Get your code snippet:

1. In a browser, log into the [Platform UI](https://app.prod.validmind.ai).

2. In the left sidebar, navigate to **Model Inventory** and click **+ Register new model**.

3. Enter the model details, making sure to select **Credit Risk Scorecard** as the template and **Credit Risk - Underwriting - Credit Cards** as the use case, and click **Continue**. ([Need more help?](https://docs.validmind.ai/guide/register-models-in-model-inventory.html))

4. Go to **Getting Started** and click **Copy snippet to clipboard**.

Next, replace this placeholder with your own code snippet:

In [None]:
# Replace with your code snippet

import validmind as vm

vm.init(
    api_host="...",
    api_key="...",
    api_secret="...",
    project="..."
)

## Introduction

The **Credit risk Scorecard** model created from the Lending Club dataset is instrumental in computing the Probability of Default (PD), a key factor in ECL calculations. This scorecard assesses several credit characteristics of potential borrowers, like their credit history, income, outstanding debts, and more, each of which is assigned a specific score. By combining these scores, we derive a total score for each borrower, used to estimate the Point-in-Time (PiT) PD.

## Setup

### Import Libraries

In [None]:
# Load API key and secret from environment variables
%load_ext dotenv
%dotenv .env

from IPython.display import HTML
from notebooks.probability_of_default.helpers.Developer import Developer
from notebooks.probability_of_default.helpers.scorecard_model import *
from notebooks.probability_of_default.helpers.model_development import *

# Visualization imports
%matplotlib inline

### Input Parameters

In [None]:
default_column = "default"

### Load Datasets and Models

In [None]:
developer = Developer()
scorecard = developer.load_objects_from_pickle("datasets/scorecard_data_and_models.pkl")

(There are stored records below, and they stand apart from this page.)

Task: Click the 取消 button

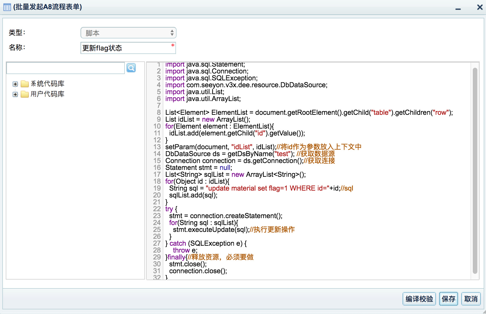Action: [x=471, y=299]
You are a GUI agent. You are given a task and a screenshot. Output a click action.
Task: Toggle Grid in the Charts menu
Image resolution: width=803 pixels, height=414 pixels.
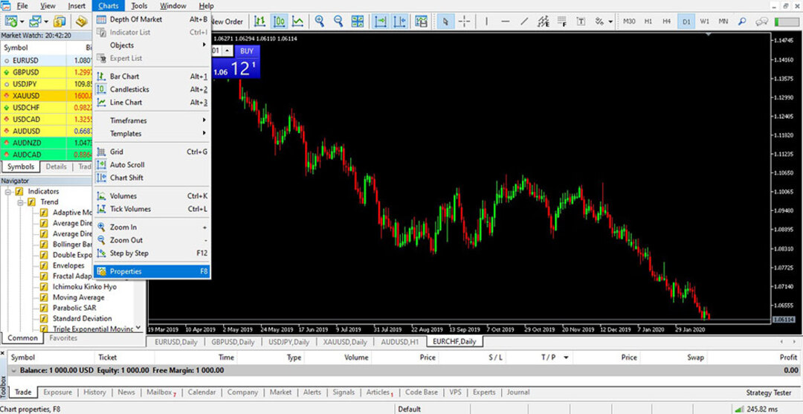click(x=117, y=152)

df_raw = scorecard["df_raw"]
df_prepared = scorecard["df_prepared"]
df_train = scorecard["df_train"]
df_train_feature_selection = scorecard["df_train_feature_selection"]

df_train_feature_eng = scorecard["df_train_feature_eng"]
df_test_feature_eng = scorecard["df_test_feature_eng"]

model_fit_final = scorecard["model_fit_final"]

### Create ValidMind Datasets and Model

In [None]:
from validmind.vm_models.test_context import TestContext

vm_df_raw = vm.init_dataset(dataset=df_raw, target_column=default_column)
vm_df_prepared = vm.init_dataset(dataset=df_prepared, target_column=default_column)
vm_df_train_feature_selection = vm.init_dataset(
    dataset=df_train_feature_selection, target_column=default_column)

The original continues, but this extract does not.